**Your instructions:**
In the copy you make of the entries, no picture should appear, and every word must match.

**Saved data entries:**

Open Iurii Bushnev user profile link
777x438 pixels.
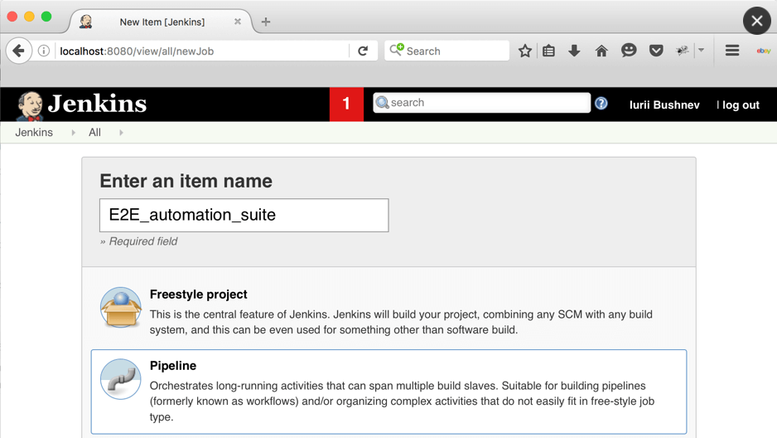[x=664, y=105]
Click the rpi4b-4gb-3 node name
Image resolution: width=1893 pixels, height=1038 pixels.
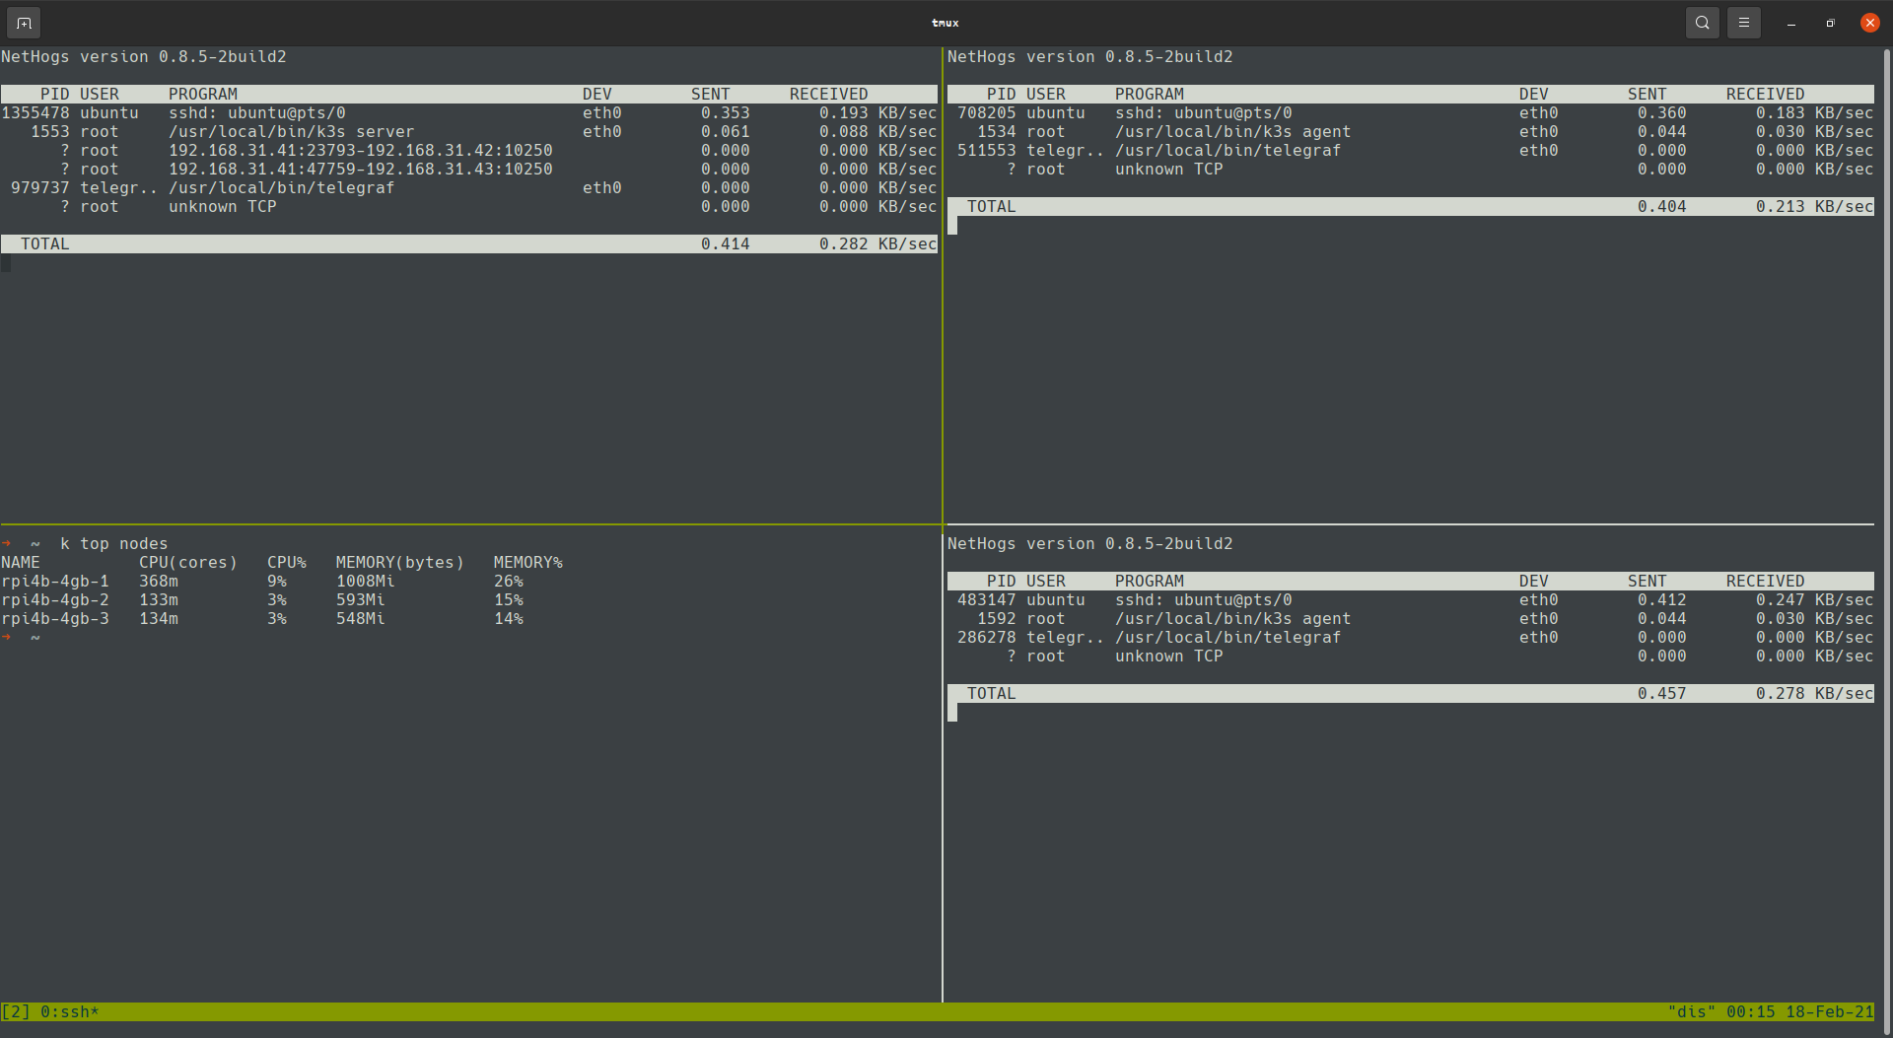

**Exercise response:**
Open Iurii Bushnev user profile link
777x438 pixels.
[x=664, y=105]
Click the rpi4b-4gb-3 node name
Image resolution: width=1893 pixels, height=1038 pixels.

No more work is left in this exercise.